Светлый фон

Однажды, когда мы увлеченно писали натюрморты, в мастерскую внезапно вошли трое полицейских. Один из них громко скомандовал: «Встать! За нами!». Я как хозяин мастерской потребовал от них объяснений.

— В участке узнаете, — ответил тот же полицейский.

В участке нас выстроили в ряд и персонально стали допрашивать. Начали с меня. Я объяснил приставу, ведущему допрос, что мы елисаветградские художники, пишем картины для выставок. И что наш труд достоин уважения. Пристав все записывал. Когда очередь дошла до Осмеркина и полицейский чиновник увидел человека с ниспадавшими на плечи золотыми волосами, с огромным невиданным голубым бантом и большой розой в петлице, он привстал, наклонился вперед и воскликнул:

— Это еще что такое?

Не теряя своего колоритного великолепия, Осмеркин презрительно молчал. Театрально повернувшись, он отошел в сторону. Я объяснил приставу, что это приехавший из Москвы молодой художник и что там все художники носят длинные до плеч волосы, большие банты и розы на груди. Недоверчиво качая головой, пристав успокоился и продолжал писать протокол. Потом нас с миром отпустили. Через неделю мы получили повестки с вызовом в камеру мирового судьи. Народу, интересовавшегося необыкновенным делом, собралось много. Судьей был молодой человек, недавно окончивший университет. Он меня знал как художника и даже как-то пытался купить у меня натюрморт («Яблоки и груши»).

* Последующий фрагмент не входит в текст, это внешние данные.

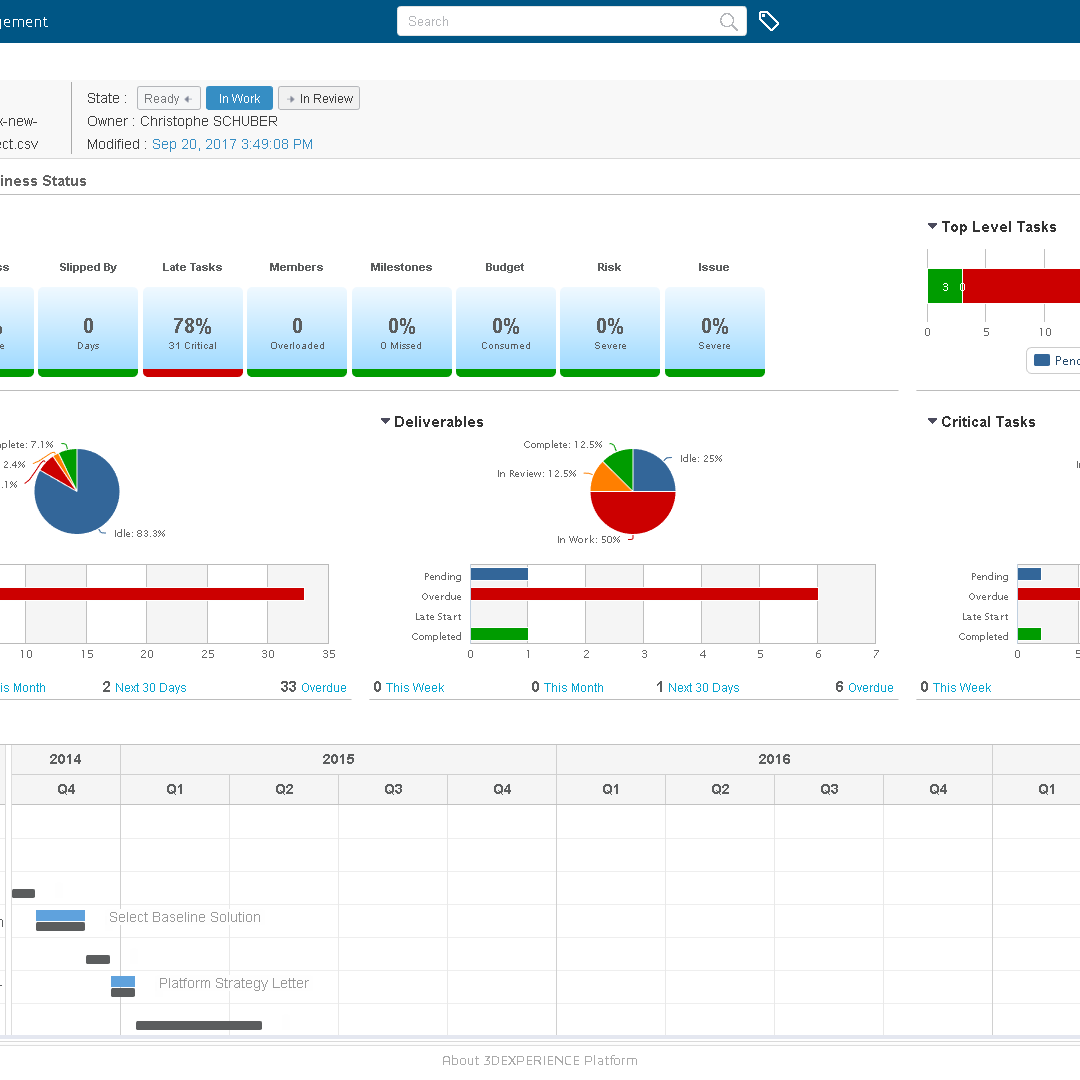Click Next 30 Days under Deliverables
Screen dimensions: 1080x1080
click(703, 688)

Осмеркин пришел во всем своем блеске и, важно сидя в последнем ряду, снисходительно поглядывал на окружавших его любопытных обывателей. С обвинительной речью выступил околоточный надзиратель. Тщательно выбритый, в парадной форме и подтянутый, он торжественно сказал:

— Полиция получила сведения, что в художественной мастерской собираются подозрительные молодые люди, читают запрещенные книги, спорят и пьют водку, а для отвода глаз наставили на столах много арбузов, дынь и помидор и якобы рисуют их.

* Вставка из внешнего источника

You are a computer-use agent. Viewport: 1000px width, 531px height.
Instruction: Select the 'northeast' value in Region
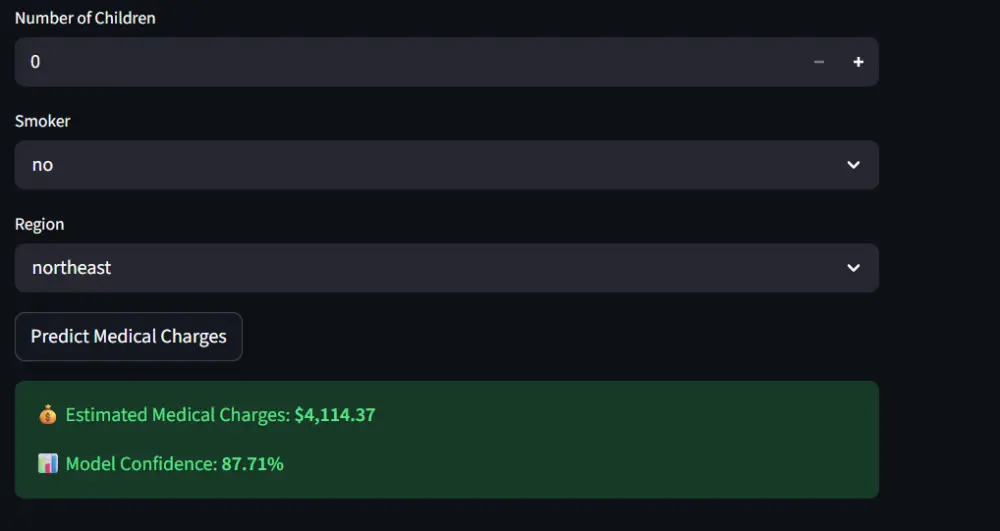click(x=72, y=268)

Судья заулыбался. Потом мне как одному из обвиняемых было предоставлено слово. Я объяснил судье, в чем заключалась наша работа, сказал, что обвинение носит юмористический характер, и дело следует прекратить.

— Добавить, — спросил судья околоточного, — вы ничего не имеете?

— Имею, — степенно сказал представитель обвинения. — Господин судья, обратите внимание, что в мастерской собирались русские и евреи.

— Ну и что же? — мягко спросил судья.

— Нехорошо, господин судья, — подозрительно и таинственно заключил околоточный.

Тут судья улыбнулся, а публика рассмеялась.

За отсутствием обвинительного материала дело было прекращено. Все мы весело двинулись в мастерскую отпраздновать нашу победу.